Credit: Aaron Logan
A compound that has demonstrated efficacy in older adults with acute myeloid leukemia (AML) may be a viable option for childhood acute lymphoblastic
leukemia (ALL) as well.
The drug, CPX-351, is a fixed-ratio combination of cytarabine and daunorubicin inside a lipid vesicle.
It previously showed promise in a phase 2 trial of AML patients ages 60 to 75 years. Now, preclinical results suggest CPX-351 can work against aggressive
pediatric ALL too.
The research appears in Pediatric Blood & Cancer. It was supported by the National Cancer Institute.
“Cytarabine and anthracyclines such as daunorubicin are commonly used to treat ALL in pediatric patients, and while these drug are very effective in front-line, multidrug, combination chemotherapy regimens, there remains room for improvement, especially in pediatric patients who relapse within 36 months of diagnosis,” said study author Richard Lock, PhD, of Children’s Cancer Institute in Sydney, Australia.
“We are very encouraged by these preclinical results, indicating that the proprietary CPX-351 formulation of cytarabine and daunorubicin may be an important tool to maximize efficacy outcomes in relapsed ALL, and we believe these data substantiate the need for additional, clinical study in pediatric patients.”
Dr Lock and his colleagues studied CPX-351 in mice inoculated with leukemia cells from 5 children who had died from ALL. Three of the children, 2 with B-precursor ALL and 1 with T-cell ALL, had relapsed disease at the time of biopsy.
The researchers inoculated up to 18 mice for each of the 5 leukemia types and then randomized the mice to treatment or control.

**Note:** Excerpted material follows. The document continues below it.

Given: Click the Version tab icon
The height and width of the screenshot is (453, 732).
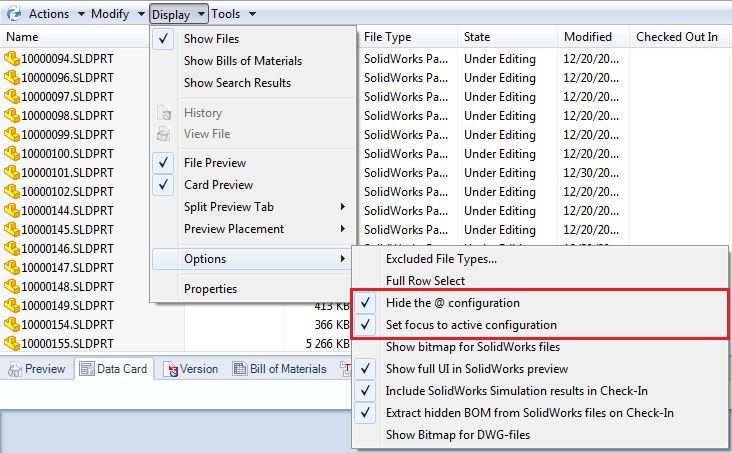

The maximum-tolerated dose of CPX-351 was 5 units/kg (corresponding to 5 mg/kg cytarabine and 2.2 mg/kg daunorubicin). This dose provided clinically relevant plasma drug exposure and correlated to the pharmacokinetic properties observed in patients with AML.
The researchers found that all 5 models of ALL were “highly responsive” to CPX-351. In the 4 models of B-precursor ALL, the median group response was a complete response. In the mice inoculated with T-cell ALL, the median group response was a partial response.
Among treated mice, event-free survival ranged from 32.8 days to 41.9 days. And among controls, event-free survival ranged from 2.4 days to 10.8 days.
Dr Lock and his colleagues believe these results suggest CPX-351 may be a promising treatment for ALL and support its testing in pediatric leukemia patients.
CPX-351 is currently under investigation in a phase 3 trial in older patients with high-risk (secondary) AML.